-- What is expected --
From the line with "Viewport: 850px width, 504px" to the line with "Viewport: 734px width, 560px height.", retype each line exactly as it stands in the records below, but skip the pictures.

-- Exercise materials --
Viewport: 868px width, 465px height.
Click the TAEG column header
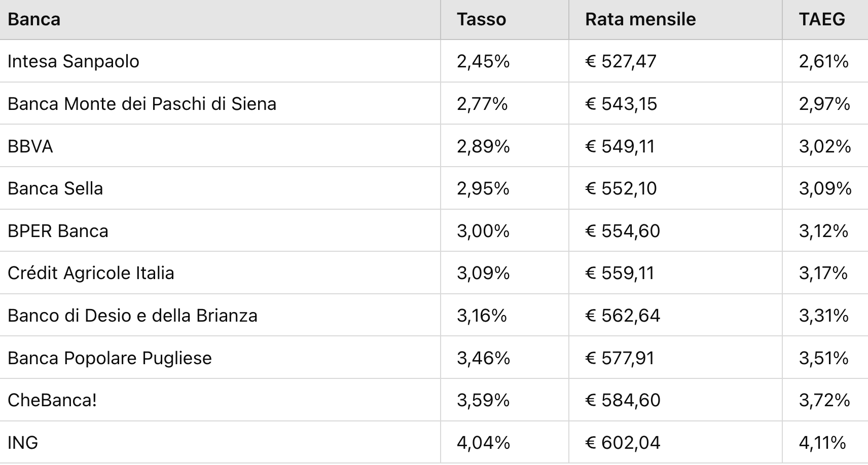pyautogui.click(x=822, y=19)
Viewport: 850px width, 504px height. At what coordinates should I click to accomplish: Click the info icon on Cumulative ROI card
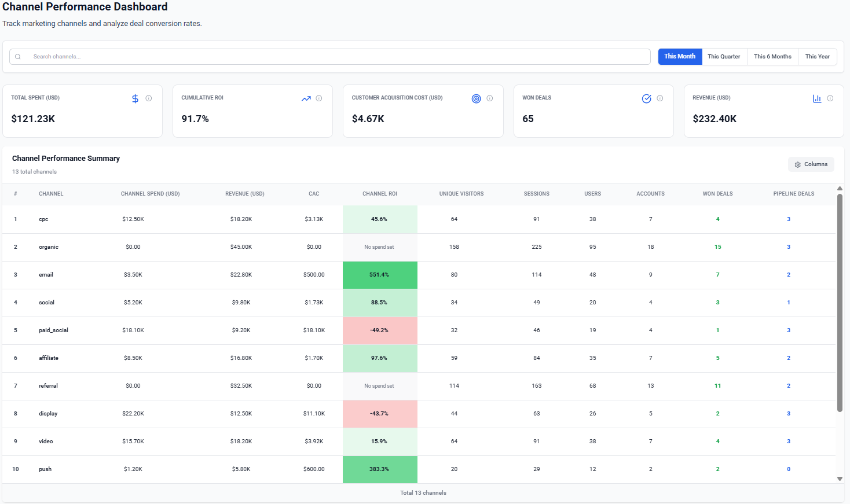(320, 98)
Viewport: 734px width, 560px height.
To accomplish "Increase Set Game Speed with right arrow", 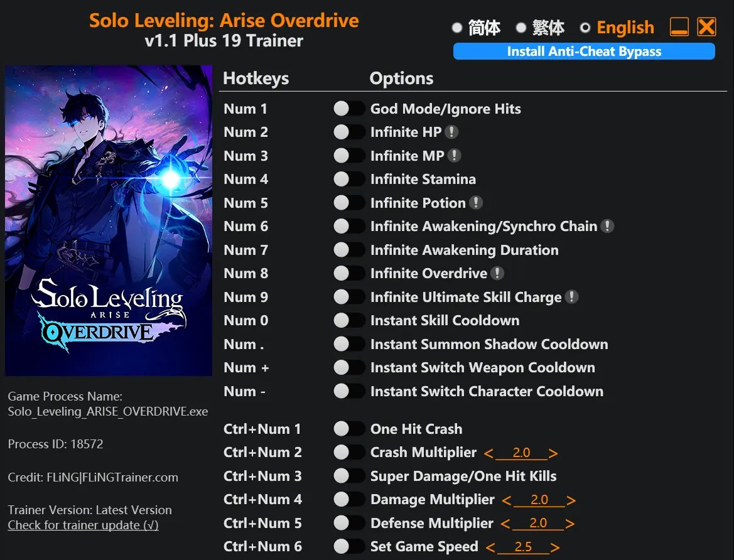I will (x=555, y=547).
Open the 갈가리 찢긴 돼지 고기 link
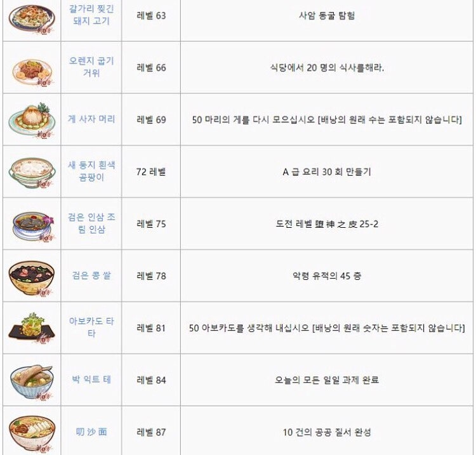This screenshot has height=455, width=476. pyautogui.click(x=91, y=15)
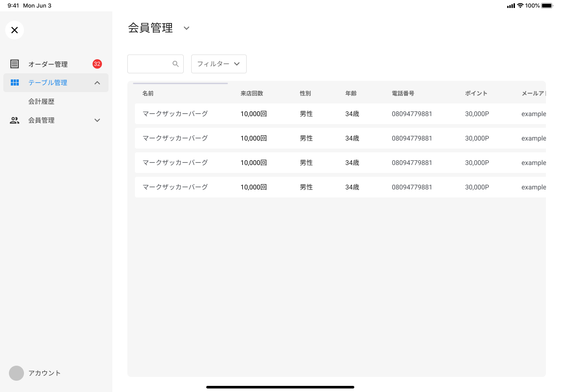Click the member management people icon
Screen dimensions: 561x392
[15, 120]
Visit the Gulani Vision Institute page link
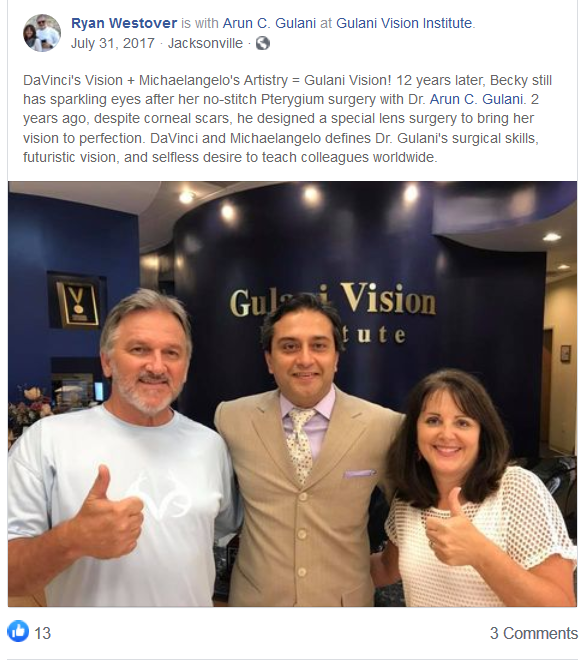Viewport: 586px width, 661px height. [404, 23]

-- Output --
Viewport: 850px width, 504px height. At what coordinates should I click to accomplish: Click the info icon on Cumulative ROI card
(320, 98)
Viewport: 734px width, 560px height.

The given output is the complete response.